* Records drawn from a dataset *

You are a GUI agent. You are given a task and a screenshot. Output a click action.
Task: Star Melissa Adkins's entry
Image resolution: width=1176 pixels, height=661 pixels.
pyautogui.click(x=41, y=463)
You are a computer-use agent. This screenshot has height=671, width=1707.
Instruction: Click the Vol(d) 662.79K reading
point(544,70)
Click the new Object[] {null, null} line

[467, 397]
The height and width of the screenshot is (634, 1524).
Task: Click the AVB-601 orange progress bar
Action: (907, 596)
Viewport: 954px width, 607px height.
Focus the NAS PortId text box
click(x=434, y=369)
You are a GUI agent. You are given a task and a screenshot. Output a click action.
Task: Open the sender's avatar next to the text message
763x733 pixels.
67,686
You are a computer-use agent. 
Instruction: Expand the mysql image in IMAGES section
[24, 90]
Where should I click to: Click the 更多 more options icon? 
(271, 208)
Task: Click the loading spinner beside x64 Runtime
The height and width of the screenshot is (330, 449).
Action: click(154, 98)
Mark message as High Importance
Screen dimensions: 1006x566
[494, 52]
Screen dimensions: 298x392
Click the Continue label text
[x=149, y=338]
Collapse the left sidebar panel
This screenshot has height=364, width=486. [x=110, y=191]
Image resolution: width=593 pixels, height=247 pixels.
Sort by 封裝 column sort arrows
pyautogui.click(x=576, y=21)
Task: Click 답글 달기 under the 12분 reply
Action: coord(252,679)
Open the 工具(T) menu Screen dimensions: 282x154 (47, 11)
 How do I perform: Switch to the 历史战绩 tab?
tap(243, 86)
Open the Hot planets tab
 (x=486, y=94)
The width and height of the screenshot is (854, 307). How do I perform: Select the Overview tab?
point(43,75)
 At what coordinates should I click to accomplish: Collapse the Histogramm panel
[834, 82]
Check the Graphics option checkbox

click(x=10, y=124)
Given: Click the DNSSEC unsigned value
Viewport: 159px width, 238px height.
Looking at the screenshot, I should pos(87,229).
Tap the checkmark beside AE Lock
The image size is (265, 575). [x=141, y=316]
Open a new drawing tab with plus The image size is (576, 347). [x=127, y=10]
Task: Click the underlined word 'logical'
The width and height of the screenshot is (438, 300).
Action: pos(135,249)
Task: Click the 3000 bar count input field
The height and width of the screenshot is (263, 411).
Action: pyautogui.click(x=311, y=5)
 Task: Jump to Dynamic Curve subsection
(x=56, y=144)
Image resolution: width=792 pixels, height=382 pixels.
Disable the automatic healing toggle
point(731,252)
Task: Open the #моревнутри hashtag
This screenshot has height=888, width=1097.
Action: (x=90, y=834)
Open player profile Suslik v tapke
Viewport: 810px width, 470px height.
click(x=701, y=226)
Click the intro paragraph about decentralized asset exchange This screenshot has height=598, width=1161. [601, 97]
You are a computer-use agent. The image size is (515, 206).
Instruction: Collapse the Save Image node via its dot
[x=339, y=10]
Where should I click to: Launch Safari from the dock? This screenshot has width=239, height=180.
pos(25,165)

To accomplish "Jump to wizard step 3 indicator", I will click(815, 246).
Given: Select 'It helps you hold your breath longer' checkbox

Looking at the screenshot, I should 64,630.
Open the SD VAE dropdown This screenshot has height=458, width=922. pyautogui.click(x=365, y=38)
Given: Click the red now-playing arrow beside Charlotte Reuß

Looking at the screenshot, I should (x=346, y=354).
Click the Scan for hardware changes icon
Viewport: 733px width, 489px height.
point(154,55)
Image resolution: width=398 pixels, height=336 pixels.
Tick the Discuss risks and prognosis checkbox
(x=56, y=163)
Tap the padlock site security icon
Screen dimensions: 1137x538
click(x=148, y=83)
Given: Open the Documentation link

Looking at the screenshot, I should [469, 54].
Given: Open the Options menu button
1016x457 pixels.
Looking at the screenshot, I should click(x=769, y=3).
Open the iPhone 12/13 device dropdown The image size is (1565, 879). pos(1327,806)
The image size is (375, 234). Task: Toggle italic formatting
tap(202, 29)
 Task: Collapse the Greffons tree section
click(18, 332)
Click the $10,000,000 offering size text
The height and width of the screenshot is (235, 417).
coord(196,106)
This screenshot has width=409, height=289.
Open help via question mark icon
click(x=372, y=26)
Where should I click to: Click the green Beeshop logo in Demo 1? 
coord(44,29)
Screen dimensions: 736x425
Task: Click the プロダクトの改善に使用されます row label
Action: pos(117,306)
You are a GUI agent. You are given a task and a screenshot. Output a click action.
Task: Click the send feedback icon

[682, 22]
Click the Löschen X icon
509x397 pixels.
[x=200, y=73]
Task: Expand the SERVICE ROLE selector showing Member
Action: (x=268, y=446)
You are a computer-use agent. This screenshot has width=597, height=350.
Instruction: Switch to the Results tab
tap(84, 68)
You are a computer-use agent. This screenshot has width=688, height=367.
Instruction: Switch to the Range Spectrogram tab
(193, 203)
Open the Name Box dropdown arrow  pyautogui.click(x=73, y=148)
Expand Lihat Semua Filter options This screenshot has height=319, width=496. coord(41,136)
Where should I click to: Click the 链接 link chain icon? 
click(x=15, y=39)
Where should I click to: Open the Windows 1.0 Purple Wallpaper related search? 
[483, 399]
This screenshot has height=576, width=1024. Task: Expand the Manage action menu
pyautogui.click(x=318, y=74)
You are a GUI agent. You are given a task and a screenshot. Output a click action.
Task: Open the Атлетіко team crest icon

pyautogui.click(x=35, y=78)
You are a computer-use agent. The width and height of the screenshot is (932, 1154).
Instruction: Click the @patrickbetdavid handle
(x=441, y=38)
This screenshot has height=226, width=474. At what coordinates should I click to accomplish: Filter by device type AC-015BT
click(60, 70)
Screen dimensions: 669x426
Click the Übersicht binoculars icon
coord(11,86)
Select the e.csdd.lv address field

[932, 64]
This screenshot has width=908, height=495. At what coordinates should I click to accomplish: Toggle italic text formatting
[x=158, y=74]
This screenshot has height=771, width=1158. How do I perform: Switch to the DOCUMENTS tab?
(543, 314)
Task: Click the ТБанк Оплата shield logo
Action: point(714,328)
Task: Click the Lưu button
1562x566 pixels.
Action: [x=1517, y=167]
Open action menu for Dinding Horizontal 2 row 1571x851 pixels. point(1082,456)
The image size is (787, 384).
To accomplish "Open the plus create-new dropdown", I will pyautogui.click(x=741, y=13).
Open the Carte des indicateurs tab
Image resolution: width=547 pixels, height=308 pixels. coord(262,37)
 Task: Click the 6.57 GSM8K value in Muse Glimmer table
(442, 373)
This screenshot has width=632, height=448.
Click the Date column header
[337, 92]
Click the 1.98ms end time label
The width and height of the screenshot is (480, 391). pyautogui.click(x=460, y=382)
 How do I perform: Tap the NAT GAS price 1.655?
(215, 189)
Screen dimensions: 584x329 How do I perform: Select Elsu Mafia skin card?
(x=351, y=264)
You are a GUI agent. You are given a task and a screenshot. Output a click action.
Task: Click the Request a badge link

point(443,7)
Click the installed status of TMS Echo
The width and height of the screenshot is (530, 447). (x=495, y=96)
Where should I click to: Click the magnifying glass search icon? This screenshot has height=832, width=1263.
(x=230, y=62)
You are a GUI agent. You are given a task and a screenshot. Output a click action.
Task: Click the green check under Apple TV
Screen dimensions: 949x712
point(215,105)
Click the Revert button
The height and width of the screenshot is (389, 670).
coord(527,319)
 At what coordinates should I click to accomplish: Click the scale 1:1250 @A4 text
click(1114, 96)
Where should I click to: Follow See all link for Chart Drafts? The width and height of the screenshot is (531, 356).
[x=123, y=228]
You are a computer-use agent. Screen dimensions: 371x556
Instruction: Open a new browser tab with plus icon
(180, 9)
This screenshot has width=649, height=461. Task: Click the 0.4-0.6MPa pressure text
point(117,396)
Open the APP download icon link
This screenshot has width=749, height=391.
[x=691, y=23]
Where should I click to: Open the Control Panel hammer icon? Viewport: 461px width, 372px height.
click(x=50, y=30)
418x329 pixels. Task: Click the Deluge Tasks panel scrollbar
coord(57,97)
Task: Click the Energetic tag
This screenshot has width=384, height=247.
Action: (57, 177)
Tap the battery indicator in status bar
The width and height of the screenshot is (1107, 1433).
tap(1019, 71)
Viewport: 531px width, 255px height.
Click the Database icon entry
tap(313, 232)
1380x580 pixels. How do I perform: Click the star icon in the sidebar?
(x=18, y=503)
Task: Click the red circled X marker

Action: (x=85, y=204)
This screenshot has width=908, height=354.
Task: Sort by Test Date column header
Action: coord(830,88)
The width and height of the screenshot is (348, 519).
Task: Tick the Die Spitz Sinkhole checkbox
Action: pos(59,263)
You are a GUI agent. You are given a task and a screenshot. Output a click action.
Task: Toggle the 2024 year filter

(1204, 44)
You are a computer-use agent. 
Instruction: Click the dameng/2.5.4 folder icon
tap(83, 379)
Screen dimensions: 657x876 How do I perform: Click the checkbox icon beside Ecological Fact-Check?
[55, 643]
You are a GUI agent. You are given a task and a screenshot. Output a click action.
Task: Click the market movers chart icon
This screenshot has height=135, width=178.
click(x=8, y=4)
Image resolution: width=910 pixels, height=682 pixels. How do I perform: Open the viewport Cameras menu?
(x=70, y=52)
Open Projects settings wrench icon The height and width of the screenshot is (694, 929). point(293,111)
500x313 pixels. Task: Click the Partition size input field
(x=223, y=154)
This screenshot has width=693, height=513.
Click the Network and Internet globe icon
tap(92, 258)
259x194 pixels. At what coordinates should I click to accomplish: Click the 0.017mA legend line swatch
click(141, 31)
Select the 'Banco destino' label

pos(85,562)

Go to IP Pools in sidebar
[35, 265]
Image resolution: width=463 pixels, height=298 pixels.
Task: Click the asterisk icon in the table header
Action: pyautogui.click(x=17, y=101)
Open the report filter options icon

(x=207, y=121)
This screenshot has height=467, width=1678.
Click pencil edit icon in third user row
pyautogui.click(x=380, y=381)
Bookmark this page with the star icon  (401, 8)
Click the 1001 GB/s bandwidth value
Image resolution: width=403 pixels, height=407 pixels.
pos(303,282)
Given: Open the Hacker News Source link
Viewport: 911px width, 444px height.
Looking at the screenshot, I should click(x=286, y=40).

* PROBLEM DESCRIPTION *
Beginning with the line that holds "Click the Network and Internet globe icon", please give again each line exactly until the records end, and include that final line.

* WRITTEN RESPONSE *
Click the Network and Internet globe icon
tap(92, 258)
259x194 pixels. At what coordinates should I click to accomplish: Click the 0.017mA legend line swatch
click(141, 31)
Select the 'Banco destino' label

pos(85,562)

Go to IP Pools in sidebar
[35, 265]
Image resolution: width=463 pixels, height=298 pixels.
Task: Click the asterisk icon in the table header
Action: pyautogui.click(x=17, y=101)
Open the report filter options icon

(x=207, y=121)
This screenshot has height=467, width=1678.
Click pencil edit icon in third user row
pyautogui.click(x=380, y=381)
Bookmark this page with the star icon  (401, 8)
Click the 1001 GB/s bandwidth value
Image resolution: width=403 pixels, height=407 pixels.
pos(303,282)
Given: Open the Hacker News Source link
Viewport: 911px width, 444px height.
Looking at the screenshot, I should click(x=286, y=40).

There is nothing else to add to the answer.